Are we writing the same book over and over?

Here’s a dilemma I never expected to have. All our books are starting to sound the same.

Okay, that may be an exaggeration, but I am noticing aspects of one book creeping into other books.

Take Barrain, for instance. As part of the rewrite for this draft we introduced a substance called bloodleaf, so named because it reacts with the blood and that reaction is important to the story.

In Potion we gave a substance called bloodstone, so named because it reacts with the blood. That reaction is important to the story.

In Barrain Caid is a nice guy but most people think of him as cold and distant, initially at least. In Potion, Alun is a nice guy but most people think of him as cold and distant at first too. Both of them have heavy responsibilities.

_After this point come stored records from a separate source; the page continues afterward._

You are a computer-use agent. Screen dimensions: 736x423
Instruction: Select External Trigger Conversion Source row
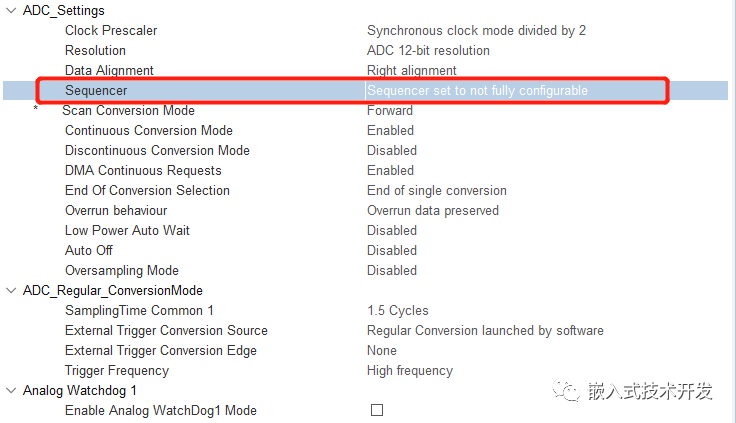pos(166,330)
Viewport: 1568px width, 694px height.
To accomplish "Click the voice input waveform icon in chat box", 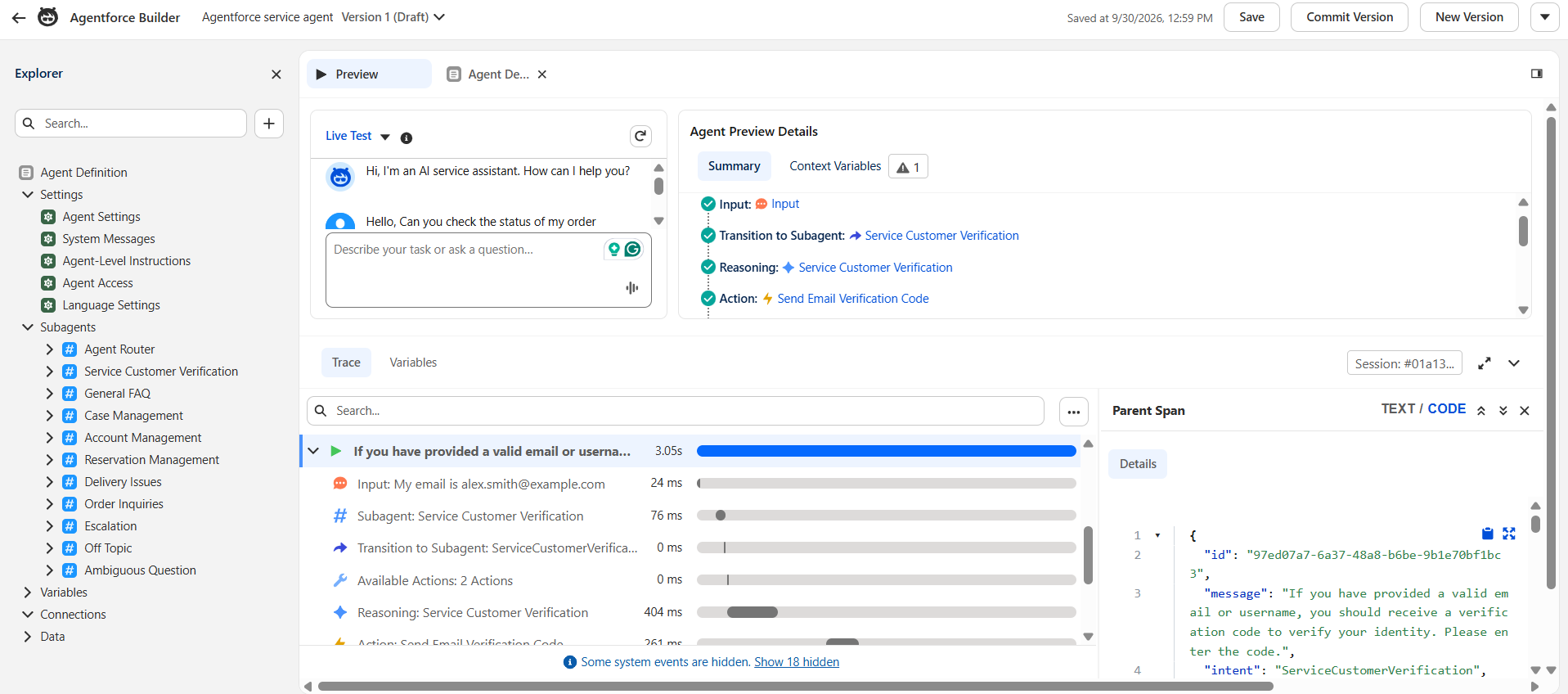I will pos(631,287).
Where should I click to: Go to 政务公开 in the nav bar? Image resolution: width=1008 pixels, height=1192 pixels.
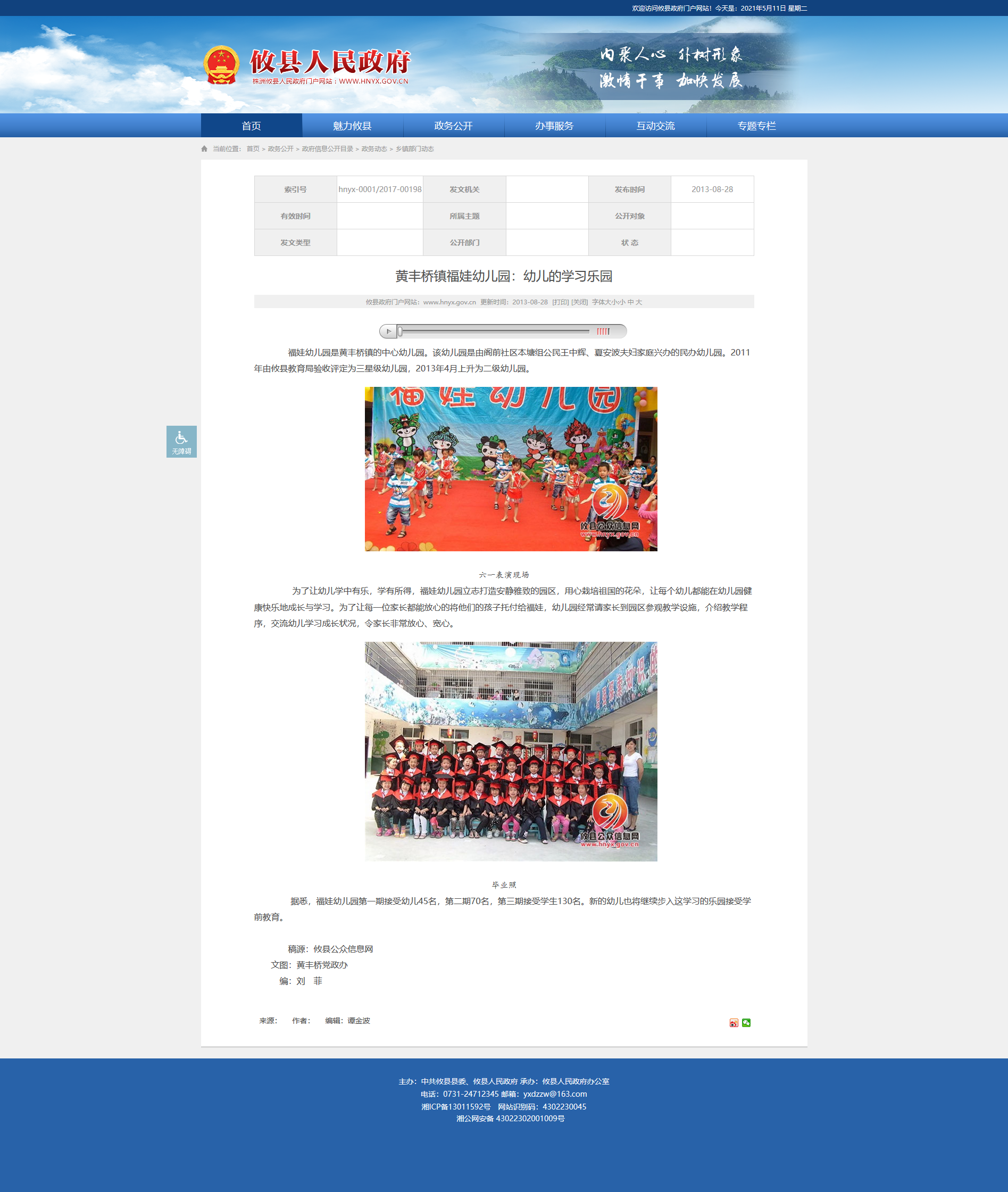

These two stories are different. One is a rescue mission, the other is the story of a man who is stranded outside his own world.

And yet, how different are they really? Sometimes I find myself writing things Scott, in Barrain, says that I know could equally well be said by Blade, the point-of-view character in Potion.

Are we writing the same book over and over? I don’t think so.

Are we using the same main characters over and over? That I’m not so sure about.

In the next draft of Barrain we will really have to look at Scott’s and Caid’s characters to ensure that they are unique, and not just badly formed clones of Blade and Alun.